Task details
Pull out each line of the records holding the string "computer".
*** Begin section ***
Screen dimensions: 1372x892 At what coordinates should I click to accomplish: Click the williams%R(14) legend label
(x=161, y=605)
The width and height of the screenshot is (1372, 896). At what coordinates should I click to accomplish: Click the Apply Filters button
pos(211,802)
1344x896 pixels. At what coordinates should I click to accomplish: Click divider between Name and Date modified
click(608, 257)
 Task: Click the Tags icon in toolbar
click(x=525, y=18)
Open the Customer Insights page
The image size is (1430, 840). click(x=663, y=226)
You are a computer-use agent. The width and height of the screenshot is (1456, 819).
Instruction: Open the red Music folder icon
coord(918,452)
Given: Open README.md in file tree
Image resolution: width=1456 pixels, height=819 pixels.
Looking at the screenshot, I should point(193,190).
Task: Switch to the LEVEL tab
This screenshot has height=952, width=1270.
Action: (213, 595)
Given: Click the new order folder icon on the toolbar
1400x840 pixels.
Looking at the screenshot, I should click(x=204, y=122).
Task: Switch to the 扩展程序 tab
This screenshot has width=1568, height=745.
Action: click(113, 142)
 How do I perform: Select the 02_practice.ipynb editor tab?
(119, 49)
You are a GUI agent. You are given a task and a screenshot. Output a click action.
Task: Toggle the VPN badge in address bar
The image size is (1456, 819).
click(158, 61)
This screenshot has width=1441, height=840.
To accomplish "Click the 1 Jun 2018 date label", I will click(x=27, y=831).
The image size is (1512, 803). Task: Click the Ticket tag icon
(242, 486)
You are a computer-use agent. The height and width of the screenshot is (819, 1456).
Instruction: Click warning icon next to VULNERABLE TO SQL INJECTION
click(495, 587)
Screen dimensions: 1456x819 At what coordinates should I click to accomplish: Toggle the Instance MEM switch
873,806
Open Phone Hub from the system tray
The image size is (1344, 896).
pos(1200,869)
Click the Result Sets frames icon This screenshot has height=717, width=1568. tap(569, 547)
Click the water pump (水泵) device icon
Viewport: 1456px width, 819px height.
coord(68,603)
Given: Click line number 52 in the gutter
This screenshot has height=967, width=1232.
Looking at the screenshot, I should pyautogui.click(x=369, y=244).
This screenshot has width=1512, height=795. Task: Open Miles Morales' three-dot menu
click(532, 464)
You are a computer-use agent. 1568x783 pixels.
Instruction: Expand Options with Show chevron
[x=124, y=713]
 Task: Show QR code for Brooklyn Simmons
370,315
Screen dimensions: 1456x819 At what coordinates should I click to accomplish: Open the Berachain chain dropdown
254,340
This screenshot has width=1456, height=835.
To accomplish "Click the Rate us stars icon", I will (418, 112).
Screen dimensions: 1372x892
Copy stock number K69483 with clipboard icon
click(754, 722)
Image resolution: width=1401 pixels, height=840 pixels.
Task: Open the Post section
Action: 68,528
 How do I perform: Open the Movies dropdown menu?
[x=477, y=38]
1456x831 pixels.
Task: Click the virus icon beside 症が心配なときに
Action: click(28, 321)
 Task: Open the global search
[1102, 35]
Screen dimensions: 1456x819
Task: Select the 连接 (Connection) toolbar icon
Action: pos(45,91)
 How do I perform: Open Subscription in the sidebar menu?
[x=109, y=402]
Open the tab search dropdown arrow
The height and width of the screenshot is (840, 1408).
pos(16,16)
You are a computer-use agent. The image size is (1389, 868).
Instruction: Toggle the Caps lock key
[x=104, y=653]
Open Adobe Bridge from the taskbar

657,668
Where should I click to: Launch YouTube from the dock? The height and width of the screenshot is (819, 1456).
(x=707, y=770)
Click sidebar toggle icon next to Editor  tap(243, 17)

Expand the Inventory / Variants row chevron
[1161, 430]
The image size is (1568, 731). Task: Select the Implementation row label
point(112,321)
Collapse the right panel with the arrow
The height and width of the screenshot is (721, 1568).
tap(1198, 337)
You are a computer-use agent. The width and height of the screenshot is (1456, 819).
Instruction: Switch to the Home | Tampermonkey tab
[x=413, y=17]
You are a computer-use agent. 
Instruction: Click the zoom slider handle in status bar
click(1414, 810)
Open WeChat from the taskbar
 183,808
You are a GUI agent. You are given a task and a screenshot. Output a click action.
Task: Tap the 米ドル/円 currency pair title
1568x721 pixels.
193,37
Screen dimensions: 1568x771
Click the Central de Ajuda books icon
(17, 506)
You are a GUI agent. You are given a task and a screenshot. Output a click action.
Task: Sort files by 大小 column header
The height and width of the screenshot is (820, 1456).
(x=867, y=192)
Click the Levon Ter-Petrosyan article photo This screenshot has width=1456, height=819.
*** End section ***
Written answer
You are a computer-use agent. The width and height of the screenshot is (1456, 819).
You are a computer-use agent. The height and width of the screenshot is (819, 1456).
You are a computer-use agent. 1568x783 pixels.
You are a computer-use agent. The image size is (1389, 868).
You are a computer-use agent. The width and height of the screenshot is (1456, 819).
You are a computer-use agent. 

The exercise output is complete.